Diffusion d’une émission radiophonique spéciale, à Radio Ville-Marie (91,3 FM Montréal) d’une nouvelle d’Anne Hébert : «Aurélien, Clara, Mademoiselle et le Lieutenant anglais», paru en 1995.
Le lundi 1er août, à 9 heures et, en reprise le soir même, à 20 heures.
Durée : 1 heure.
Adaptation du texte et mise en lecture: Danièle Panneton.
Comédiens: Danièle Panneton et Jacques Piperni.
Pianiste et compositeur de la musique: Benoît Landry.


Récolte de citations d’Anne Hébert

«L’air désuet, souvent ridicule que prennent si facilement nos bonheurs quand ils sont finis.» Le Torrent, 1950 (proposée par Danielle Shelton , avec ce commentaire : «Je n’arrive pas à faire mienne cette citation : ce qui ternit mes bonheurs, c’est plutôt de m’apercevoir que la personne avec qui je croyais les partager était ailleurs.»)

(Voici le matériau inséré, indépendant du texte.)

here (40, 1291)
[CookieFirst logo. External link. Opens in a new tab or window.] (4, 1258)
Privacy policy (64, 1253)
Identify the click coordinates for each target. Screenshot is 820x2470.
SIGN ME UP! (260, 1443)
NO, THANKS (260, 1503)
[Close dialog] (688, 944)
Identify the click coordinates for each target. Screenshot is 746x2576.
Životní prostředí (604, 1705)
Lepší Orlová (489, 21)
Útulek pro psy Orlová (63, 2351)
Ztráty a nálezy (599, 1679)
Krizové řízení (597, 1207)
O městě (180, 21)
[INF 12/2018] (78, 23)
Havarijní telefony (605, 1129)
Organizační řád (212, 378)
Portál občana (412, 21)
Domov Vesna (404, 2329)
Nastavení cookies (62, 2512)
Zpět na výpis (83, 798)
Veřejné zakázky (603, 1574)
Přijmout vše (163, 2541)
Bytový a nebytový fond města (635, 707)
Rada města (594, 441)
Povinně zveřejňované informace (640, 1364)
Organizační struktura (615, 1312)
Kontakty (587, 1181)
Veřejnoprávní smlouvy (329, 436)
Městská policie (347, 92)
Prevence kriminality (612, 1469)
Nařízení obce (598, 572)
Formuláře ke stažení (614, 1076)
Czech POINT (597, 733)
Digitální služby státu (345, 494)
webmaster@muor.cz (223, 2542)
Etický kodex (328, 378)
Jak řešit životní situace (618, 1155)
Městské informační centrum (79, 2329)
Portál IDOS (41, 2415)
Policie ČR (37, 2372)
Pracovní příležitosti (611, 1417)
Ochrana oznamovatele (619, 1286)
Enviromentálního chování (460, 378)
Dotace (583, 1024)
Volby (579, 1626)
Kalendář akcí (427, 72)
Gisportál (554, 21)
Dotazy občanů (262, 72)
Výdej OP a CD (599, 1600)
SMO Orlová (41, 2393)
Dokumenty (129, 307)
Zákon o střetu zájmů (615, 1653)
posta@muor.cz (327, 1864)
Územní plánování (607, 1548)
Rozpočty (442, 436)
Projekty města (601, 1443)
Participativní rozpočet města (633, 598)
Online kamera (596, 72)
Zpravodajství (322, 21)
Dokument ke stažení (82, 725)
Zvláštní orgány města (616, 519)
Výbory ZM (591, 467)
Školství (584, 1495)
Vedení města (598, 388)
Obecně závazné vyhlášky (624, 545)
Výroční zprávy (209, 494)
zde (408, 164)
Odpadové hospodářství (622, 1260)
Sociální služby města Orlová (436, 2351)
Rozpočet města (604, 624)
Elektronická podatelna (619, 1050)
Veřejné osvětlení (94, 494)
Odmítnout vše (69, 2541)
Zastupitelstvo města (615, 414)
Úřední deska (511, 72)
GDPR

Récolte de mots en hommage à Anne Hébert

« On prend un livre et, au hasard une page.
Anne Hébert, par exemple.
On lit une phrase.
Cette phrase ne sera plus jamais ni relue ni réécrite par l’auteure.
On la regarde et on se dit être en face d’une sorte d’immortalité qui nous appartient parce qu’on sait lire.

Si je devais diner demain avec Anne Hébert, je ne pourrais pas lui expliquer pourquoi sa poésie m’a touché ni lui citer un seul vers que j’ai retenu.
Et pourtant j’ai tout lu.
Or, je lui dirais en souriant que j’ai aimé qu’elle aime tant son frère parce que, en quelques passages de ses lettres, la tendresse que j’ai pour les miens accompagnait la sienne en provenance de Paris vers la demeure de la Jacques-Cartier. »

Claude Drouin, par courriel, 20 octobre 2016 / NB de la DG : les lettres d’Anne Hébert à son frère, à explorer pour l’article d’ENTREVOUS 04 sur le style épistolaire.